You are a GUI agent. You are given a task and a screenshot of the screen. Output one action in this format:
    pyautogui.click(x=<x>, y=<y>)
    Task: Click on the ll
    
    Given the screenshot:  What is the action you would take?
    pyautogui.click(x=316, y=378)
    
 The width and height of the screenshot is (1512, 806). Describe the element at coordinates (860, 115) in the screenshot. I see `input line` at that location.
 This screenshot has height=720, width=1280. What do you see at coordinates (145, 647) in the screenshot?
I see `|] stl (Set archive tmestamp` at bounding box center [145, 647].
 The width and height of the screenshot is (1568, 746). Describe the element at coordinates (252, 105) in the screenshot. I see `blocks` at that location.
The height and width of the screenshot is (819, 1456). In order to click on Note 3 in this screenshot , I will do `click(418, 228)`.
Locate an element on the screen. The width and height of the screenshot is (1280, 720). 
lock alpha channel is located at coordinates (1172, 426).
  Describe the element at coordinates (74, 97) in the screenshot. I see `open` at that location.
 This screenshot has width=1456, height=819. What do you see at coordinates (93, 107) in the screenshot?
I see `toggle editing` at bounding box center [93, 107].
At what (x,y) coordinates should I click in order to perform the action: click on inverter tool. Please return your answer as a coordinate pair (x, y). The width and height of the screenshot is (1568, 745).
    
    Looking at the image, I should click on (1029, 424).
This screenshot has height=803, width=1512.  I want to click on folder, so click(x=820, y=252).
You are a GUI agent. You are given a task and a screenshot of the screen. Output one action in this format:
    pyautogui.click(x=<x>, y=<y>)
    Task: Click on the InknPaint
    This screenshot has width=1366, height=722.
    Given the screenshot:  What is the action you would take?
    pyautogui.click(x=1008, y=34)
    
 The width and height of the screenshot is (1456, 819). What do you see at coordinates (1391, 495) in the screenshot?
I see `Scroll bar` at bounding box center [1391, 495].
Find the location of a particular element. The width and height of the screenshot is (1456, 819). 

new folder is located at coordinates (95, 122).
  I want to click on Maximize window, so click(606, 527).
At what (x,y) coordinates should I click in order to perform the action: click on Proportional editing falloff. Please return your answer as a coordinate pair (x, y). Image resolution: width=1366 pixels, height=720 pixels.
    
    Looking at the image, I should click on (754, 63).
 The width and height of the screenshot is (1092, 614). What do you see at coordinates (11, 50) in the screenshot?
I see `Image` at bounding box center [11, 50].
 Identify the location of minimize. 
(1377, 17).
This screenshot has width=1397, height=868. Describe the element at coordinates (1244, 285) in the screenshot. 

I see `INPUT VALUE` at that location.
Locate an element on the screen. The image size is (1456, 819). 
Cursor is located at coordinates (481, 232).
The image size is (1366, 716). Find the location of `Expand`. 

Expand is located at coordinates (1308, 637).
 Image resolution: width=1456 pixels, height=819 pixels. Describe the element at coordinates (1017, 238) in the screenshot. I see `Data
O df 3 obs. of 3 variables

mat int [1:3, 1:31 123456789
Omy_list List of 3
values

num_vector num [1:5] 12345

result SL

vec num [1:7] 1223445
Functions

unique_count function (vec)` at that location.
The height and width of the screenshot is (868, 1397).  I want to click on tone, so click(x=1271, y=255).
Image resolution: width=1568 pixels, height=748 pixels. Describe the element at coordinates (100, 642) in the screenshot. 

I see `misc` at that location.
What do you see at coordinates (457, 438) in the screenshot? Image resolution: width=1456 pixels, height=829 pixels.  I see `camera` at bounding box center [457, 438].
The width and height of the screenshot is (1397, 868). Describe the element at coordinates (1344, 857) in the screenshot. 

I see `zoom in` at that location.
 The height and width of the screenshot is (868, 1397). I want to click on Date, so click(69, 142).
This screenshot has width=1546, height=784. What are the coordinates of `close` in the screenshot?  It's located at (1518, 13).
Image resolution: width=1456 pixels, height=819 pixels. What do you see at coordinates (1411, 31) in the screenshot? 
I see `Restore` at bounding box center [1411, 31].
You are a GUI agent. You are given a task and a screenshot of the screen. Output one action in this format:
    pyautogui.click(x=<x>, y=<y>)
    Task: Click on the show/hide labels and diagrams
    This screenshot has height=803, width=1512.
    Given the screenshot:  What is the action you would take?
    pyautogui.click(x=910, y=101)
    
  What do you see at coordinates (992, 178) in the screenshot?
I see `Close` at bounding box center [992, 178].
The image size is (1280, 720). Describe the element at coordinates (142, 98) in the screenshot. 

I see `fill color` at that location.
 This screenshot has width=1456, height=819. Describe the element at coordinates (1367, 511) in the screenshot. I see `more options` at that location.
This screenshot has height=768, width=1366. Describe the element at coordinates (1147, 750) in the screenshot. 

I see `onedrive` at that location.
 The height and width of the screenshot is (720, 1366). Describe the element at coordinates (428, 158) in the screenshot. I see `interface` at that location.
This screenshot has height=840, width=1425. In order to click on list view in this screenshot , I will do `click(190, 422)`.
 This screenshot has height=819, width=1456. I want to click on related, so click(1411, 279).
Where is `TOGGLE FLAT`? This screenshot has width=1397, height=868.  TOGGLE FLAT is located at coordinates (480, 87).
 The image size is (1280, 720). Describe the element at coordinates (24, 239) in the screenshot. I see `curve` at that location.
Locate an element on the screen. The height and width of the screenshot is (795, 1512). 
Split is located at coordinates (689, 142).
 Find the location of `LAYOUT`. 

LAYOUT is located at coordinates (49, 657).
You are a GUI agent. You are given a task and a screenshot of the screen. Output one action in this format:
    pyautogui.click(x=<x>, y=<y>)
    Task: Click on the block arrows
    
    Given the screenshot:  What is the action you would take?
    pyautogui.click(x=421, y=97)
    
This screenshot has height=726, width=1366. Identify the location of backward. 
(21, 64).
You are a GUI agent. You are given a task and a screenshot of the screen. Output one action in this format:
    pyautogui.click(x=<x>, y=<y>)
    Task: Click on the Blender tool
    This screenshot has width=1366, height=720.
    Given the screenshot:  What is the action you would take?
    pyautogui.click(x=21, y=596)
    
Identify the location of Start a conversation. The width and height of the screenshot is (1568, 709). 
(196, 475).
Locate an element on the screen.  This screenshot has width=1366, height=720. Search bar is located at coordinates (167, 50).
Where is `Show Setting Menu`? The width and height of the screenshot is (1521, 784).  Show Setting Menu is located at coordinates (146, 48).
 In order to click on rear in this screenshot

********************

EXERCISE DIRECTIONS: Return the lines of the records starting at the line containing "Locate an element on the screen. The width" and ending at the line containing "I want to click on Maximize", unchanged.

COMPLETE RESPONSE:
Locate an element on the screen. The width and height of the screenshot is (1280, 720). 
lock alpha channel is located at coordinates (1172, 426).
  Describe the element at coordinates (74, 97) in the screenshot. I see `open` at that location.
 This screenshot has width=1456, height=819. What do you see at coordinates (93, 107) in the screenshot?
I see `toggle editing` at bounding box center [93, 107].
At what (x,y) coordinates should I click in order to perform the action: click on inverter tool. Please return your answer as a coordinate pair (x, y). The width and height of the screenshot is (1568, 745).
    
    Looking at the image, I should click on (1029, 424).
This screenshot has height=803, width=1512.  I want to click on folder, so click(x=820, y=252).
You are a GUI agent. You are given a task and a screenshot of the screen. Output one action in this format:
    pyautogui.click(x=<x>, y=<y>)
    Task: Click on the InknPaint
    This screenshot has width=1366, height=722.
    Given the screenshot:  What is the action you would take?
    pyautogui.click(x=1008, y=34)
    
 The width and height of the screenshot is (1456, 819). What do you see at coordinates (1391, 495) in the screenshot?
I see `Scroll bar` at bounding box center [1391, 495].
Find the location of a particular element. The width and height of the screenshot is (1456, 819). 

new folder is located at coordinates (95, 122).
  I want to click on Maximize window, so click(606, 527).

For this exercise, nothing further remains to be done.